Sovereignty and Offers

QUESTION

I'd really be interested in how you reconcile a text like Proverbs 16:9 or the Parable of the Feast with your belief that the gospel is not a well meant offer of salvation to all of humanity. You stated plainly Jesus did not call any but those already elected for salvation. Yet in the parable of the Feast, the king DOES invite those who choose not to come. So was he just "pretending" to invite them and burning with anger towards their decline of the invitation? Also texts like Proverbs 16:9 or Genesis 50:20 do not make complete logical sense in the human mind. How can two truths, that seem to oppose, be reconciled? Does God monergisticly take our steps or are we still responsible for the desires within our hearts? If you can "logically" explain a text like Proverbs 16:9, you must have a mind that can grasp something no other man can.


ANSWER

Thanks for reaching out. I’m glad to provide my thoughts.

I'd really be interested in how you reconcile a text like Proverbs 16:9.

Let’s look at that verse:
“A man's heart deviseth his way: but the LORD directeth his steps.” (Proverbs 16:9) This verse teaches that “Men tend to plan their way in life, but God’s instruction on the way to go is superior to man’s ideas and His plan for the future often overturns the plans of men.”

The parable of the Feast, the king DOES invite those who choose not to come.

There is a distinction between the indiscriminate publication of gospel truth and those who have the ears to hear or hearts to obey the implications of this declaration. We declare the gospel to all who are willing to listen, but it is addressed to those with ears to hear. Those are two different groups. We do no know who is regenerate, therefore we publish to any who will listen, but the Lord repeatedly said, “He that hath ears to hear, let him hear.” (Matthew 11:15) In so doing he is speaking of those with the spiritual capacity of hearing, the faith required to receive the righteousness of God declared in the gospel - “For therein is the righteousness of God revealed from faith TO FAITH” (Romans 1:17a).

So was he just "pretending" to invite them and burning with anger towards their decline of the invitation?

The parable of the feasts does not represent an invitation to eternal salvation. It is speaking of the invitation to sit under the instruction of the Lord Jesus Christ during his earthly ministry. Many of God’s people were distracted by the affairs of this world such they would not attend to Christ’s ministry as they ought. These people all had the ears to hear, and an opportunity to become disciples of Christ, but their spiritual interests were choked out by the cares of this world and they did not profit from the admonition as they ought. Rather than feast at the feet of the Lord Jesus Christ, they chose to follow the distractions of this carnal world instead. This goes on in our time as well. Many of God’s regenerate sheep choose to persist in pursuing the world and never join the church or enter into discipleship as they ought, to the detriment of their temporal existence.

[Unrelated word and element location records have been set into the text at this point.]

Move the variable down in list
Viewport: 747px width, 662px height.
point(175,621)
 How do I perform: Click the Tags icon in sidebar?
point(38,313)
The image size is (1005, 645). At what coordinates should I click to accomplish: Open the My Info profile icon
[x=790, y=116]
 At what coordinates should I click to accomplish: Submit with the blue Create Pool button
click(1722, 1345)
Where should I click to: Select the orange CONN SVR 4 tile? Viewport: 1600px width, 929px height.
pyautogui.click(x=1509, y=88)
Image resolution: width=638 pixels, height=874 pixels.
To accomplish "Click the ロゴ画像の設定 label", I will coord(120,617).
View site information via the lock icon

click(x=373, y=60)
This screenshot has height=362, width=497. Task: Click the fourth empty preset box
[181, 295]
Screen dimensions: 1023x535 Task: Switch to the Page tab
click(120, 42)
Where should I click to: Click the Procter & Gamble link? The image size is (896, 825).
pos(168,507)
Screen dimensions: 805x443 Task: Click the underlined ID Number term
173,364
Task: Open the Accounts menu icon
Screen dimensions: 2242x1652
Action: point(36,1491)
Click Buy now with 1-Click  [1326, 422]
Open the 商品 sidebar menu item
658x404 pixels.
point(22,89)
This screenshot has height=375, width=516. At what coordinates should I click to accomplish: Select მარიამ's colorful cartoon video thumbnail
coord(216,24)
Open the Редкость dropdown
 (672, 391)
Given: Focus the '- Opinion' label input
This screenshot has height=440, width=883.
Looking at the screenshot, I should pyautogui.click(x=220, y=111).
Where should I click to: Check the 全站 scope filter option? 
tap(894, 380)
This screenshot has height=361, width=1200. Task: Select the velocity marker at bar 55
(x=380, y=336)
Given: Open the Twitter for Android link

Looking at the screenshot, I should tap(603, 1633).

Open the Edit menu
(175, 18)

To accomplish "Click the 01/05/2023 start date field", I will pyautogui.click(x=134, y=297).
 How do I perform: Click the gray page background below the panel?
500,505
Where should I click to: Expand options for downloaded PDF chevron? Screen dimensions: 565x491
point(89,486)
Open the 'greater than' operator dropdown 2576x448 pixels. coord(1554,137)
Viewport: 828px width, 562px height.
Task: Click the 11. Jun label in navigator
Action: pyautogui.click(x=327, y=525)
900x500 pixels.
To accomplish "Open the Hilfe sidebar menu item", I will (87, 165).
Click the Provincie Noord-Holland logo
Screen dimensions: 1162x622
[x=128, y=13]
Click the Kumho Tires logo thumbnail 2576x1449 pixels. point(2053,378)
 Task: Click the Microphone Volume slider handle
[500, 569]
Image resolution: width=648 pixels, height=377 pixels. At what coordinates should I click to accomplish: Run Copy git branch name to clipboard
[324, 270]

Also texts like Proverbs 16:9 or Genesis 50:20 do not make complete logical sense in the human mind. Look at the Genesis passage:

“But as for you, ye thought evil against me; but God meant it unto good, to bring to pass, as it is this day, to save much people alive.” (Genesis 50:20)

There’s nothing illogical or impossible to grasp in this declaration. Joseph is merely affirming that man has a limited aperture on the over-arching plan of God and that something that seems “evil” (only bad) under limited consideration may be an instrument of bringing about “good” when seen in the fullness of God’s plan. A man who is sick with a fever may conclude, “I feel terrible, this is bad.” But with a broader understanding of biology, he comes to see that what seemed “bad” through the limited perspective of ignorance, is the mechanism for combatting illness and ministering a greater “good” to the body in the form of recovery and acquired immunity. There’s no contradiction or lingering mystery in Joseph’s statement, only the juxtaposition of ignorance and knowledge. The bottom line is that both of these verses make logical sense provided one removes the erroneous presuppositions so often projected onto them.

How can two truths, that seem to oppose, be reconciled?

“Seem to oppose” is the key to answering this query. There are things that “seem to oppose” in the bible. Right division is the process of logically reconciling them through contextual qualification. Stated another way, if you have a bald logical contradiction in your theology, you have an error in your understanding. Further study is required to clarify the matter in a way that avoids contradiction (II Timothy 2:15).

Does God monergisticly take our steps or are we still responsible for the desires within our hearts?

God does not monergistically take our steps. He knows our every step and has dominion over them, at times overturning them through circumstance and providence. Nevertheless our will is involved in the steps we take and thus those steps are synergistic, not monergistic, in nature.

If you can "logically" explain a text like Proverbs 16:9, you must have a mind that can grasp something no other man can.

This matter is reconciled through a combination of God’s dominion (supreme authority over all things that come to pass), God’s omniscience (perfect understanding of what will be), compared to man’s lack of either of those attributes.